What is needed. Look through the entries for the line containing "Task: Click the orange Infill swatch". Then output that line and every line after it, exactly, to the end.
(Recorded data begins)
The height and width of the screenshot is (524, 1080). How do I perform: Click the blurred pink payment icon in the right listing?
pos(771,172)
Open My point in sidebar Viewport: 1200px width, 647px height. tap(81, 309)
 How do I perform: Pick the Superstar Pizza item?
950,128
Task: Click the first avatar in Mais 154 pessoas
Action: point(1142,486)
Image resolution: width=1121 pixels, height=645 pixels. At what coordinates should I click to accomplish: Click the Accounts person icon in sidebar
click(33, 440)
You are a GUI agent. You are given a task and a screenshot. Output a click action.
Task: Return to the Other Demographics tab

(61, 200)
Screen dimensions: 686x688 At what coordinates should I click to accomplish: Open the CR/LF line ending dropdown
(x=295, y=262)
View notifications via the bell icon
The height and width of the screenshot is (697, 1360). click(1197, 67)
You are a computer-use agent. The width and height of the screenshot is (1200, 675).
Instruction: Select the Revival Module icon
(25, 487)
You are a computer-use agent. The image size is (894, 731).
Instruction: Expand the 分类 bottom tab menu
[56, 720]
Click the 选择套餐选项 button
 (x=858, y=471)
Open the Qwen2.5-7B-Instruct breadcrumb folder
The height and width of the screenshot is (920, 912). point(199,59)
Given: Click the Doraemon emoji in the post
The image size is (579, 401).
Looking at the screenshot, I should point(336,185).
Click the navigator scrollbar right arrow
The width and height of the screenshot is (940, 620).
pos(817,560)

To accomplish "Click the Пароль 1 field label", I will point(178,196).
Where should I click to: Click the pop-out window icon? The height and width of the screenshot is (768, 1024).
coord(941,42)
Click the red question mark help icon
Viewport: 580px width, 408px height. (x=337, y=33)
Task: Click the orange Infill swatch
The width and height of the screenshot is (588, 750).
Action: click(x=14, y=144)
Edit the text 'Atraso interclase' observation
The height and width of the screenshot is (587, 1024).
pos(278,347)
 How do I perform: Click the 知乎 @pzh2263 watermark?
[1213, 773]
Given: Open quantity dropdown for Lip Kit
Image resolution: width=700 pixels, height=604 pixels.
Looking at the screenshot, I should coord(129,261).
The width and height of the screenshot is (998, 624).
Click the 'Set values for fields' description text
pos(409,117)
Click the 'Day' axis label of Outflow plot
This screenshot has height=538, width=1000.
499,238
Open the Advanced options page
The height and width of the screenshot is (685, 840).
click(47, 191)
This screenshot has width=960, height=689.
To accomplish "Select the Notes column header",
(Recorded data ends)
Answer to the exercise.
Task: Click the orange Infill swatch
The width and height of the screenshot is (588, 750).
Action: click(x=14, y=144)
Edit the text 'Atraso interclase' observation
The height and width of the screenshot is (587, 1024).
pos(278,347)
 How do I perform: Click the 知乎 @pzh2263 watermark?
[1213, 773]
Given: Open quantity dropdown for Lip Kit
Image resolution: width=700 pixels, height=604 pixels.
Looking at the screenshot, I should coord(129,261).
The width and height of the screenshot is (998, 624).
Click the 'Set values for fields' description text
pos(409,117)
Click the 'Day' axis label of Outflow plot
This screenshot has height=538, width=1000.
499,238
Open the Advanced options page
The height and width of the screenshot is (685, 840).
click(47, 191)
This screenshot has width=960, height=689.
To accomplish "Select the Notes column header",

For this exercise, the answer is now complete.